* Input data *
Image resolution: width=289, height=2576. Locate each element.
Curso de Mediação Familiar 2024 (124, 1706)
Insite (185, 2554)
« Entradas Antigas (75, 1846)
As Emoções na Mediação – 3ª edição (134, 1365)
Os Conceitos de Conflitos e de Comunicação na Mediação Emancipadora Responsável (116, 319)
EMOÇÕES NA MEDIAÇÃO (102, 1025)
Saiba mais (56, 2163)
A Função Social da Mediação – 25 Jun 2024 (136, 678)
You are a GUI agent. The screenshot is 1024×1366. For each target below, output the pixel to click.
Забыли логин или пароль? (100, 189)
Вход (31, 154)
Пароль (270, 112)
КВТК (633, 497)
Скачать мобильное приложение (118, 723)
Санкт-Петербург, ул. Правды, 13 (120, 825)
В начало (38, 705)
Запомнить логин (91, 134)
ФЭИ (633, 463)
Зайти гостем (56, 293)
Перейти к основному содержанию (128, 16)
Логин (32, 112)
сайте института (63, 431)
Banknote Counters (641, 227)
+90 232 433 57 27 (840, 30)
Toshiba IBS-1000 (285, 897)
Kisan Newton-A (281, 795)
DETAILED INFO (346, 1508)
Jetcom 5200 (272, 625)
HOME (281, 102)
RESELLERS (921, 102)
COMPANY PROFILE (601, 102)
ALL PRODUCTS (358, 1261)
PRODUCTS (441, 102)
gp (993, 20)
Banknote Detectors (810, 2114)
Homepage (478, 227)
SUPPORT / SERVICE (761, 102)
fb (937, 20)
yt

* Task goal *
Reproduce only the lines above spanning from the line containing "Забыли логин или пароль? (100, 189)" through the line containing "Jetcom 5200 (272, 625)", word for word.

* Task output *
Забыли логин или пароль? (100, 189)
Вход (31, 154)
Пароль (270, 112)
КВТК (633, 497)
Скачать мобильное приложение (118, 723)
Санкт-Петербург, ул. Правды, 13 (120, 825)
В начало (38, 705)
Запомнить логин (91, 134)
ФЭИ (633, 463)
Зайти гостем (56, 293)
Перейти к основному содержанию (128, 16)
Логин (32, 112)
сайте института (63, 431)
Banknote Counters (641, 227)
+90 232 433 57 27 (840, 30)
Toshiba IBS-1000 (285, 897)
Kisan Newton-A (281, 795)
DETAILED INFO (346, 1508)
Jetcom 5200 (272, 625)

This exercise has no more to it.